» **Instructions for the task**
Rewrite every line of the records below as a numbered list, leaving out any blank lines.

[Items stored from a collection]
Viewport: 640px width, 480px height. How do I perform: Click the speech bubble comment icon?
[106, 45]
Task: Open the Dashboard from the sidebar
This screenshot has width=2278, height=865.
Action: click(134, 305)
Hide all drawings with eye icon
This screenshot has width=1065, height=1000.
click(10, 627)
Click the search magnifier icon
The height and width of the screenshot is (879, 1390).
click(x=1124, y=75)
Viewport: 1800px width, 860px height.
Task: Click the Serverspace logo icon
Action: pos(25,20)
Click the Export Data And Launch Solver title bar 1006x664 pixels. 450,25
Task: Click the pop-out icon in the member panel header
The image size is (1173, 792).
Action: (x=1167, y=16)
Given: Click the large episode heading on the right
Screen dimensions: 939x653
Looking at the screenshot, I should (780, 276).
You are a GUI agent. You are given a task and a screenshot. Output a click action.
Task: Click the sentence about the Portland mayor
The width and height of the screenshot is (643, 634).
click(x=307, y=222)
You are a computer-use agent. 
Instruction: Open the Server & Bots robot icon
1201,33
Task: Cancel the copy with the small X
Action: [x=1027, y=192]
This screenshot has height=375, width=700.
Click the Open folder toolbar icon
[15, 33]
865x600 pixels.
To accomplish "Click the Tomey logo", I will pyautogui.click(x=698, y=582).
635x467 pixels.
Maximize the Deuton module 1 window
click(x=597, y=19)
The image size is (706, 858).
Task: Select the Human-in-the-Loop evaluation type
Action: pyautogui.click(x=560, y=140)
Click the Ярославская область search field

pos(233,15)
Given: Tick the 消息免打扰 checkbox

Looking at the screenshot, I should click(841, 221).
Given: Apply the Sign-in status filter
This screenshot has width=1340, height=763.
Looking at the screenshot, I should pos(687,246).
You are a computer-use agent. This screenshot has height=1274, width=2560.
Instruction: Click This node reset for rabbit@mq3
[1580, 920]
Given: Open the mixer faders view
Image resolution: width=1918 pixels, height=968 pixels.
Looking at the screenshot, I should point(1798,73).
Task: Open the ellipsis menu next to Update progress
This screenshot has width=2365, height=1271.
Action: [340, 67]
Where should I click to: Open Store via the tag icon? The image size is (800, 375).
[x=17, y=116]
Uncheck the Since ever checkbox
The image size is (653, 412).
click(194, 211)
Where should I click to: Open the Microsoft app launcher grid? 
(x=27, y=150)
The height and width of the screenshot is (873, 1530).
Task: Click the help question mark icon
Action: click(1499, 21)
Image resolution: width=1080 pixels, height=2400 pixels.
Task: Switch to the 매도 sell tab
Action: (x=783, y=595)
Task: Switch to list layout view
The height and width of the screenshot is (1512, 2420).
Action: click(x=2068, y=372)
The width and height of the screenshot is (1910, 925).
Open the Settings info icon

» **Completed exercise**
1. Viewport: 640px width, 480px height. How do I perform: Click the speech bubble comment icon?
2. [106, 45]
3. Task: Open the Dashboard from the sidebar
4. This screenshot has width=2278, height=865.
5. Action: click(134, 305)
6. Hide all drawings with eye icon
7. This screenshot has width=1065, height=1000.
8. click(10, 627)
9. Click the search magnifier icon
10. The height and width of the screenshot is (879, 1390).
11. click(x=1124, y=75)
12. Viewport: 1800px width, 860px height.
13. Task: Click the Serverspace logo icon
14. Action: pos(25,20)
15. Click the Export Data And Launch Solver title bar 1006x664 pixels. 450,25
16. Task: Click the pop-out icon in the member panel header
17. The image size is (1173, 792).
18. Action: (x=1167, y=16)
19. Given: Click the large episode heading on the right
20. Screen dimensions: 939x653
21. Looking at the screenshot, I should (780, 276).
22. You are a GUI agent. You are given a task and a screenshot. Output a click action.
23. Task: Click the sentence about the Portland mayor
24. The width and height of the screenshot is (643, 634).
25. click(x=307, y=222)
26. You are a computer-use agent. 
27. Instruction: Open the Server & Bots robot icon
28. 1201,33
29. Task: Cancel the copy with the small X
30. Action: [x=1027, y=192]
31. This screenshot has height=375, width=700.
32. Click the Open folder toolbar icon
33. [15, 33]
34. 865x600 pixels.
35. To accomplish "Click the Tomey logo", I will pyautogui.click(x=698, y=582).
36. 635x467 pixels.
37. Maximize the Deuton module 1 window
38. click(x=597, y=19)
39. The image size is (706, 858).
40. Task: Select the Human-in-the-Loop evaluation type
41. Action: pyautogui.click(x=560, y=140)
42. Click the Ярославская область search field
43. pos(233,15)
44. Given: Tick the 消息免打扰 checkbox
45. Looking at the screenshot, I should click(841, 221).
46. Given: Apply the Sign-in status filter
47. This screenshot has width=1340, height=763.
48. Looking at the screenshot, I should pos(687,246).
49. You are a computer-use agent. This screenshot has height=1274, width=2560.
50. Instruction: Click This node reset for rabbit@mq3
51. [1580, 920]
52. Given: Open the mixer faders view
53. Image resolution: width=1918 pixels, height=968 pixels.
54. Looking at the screenshot, I should point(1798,73).
55. Task: Open the ellipsis menu next to Update progress
56. This screenshot has width=2365, height=1271.
57. Action: [340, 67]
58. Where should I click to: Open Store via the tag icon? The image size is (800, 375).
59. [x=17, y=116]
60. Uncheck the Since ever checkbox
61. The image size is (653, 412).
62. click(194, 211)
63. Where should I click to: Open the Microsoft app launcher grid? 
64. (x=27, y=150)
65. The height and width of the screenshot is (873, 1530).
66. Task: Click the help question mark icon
67. Action: click(1499, 21)
68. Image resolution: width=1080 pixels, height=2400 pixels.
69. Task: Switch to the 매도 sell tab
70. Action: (x=783, y=595)
71. Task: Switch to list layout view
72. The height and width of the screenshot is (1512, 2420).
73. Action: click(x=2068, y=372)
74. The width and height of the screenshot is (1910, 925).
75. Open the Settings info icon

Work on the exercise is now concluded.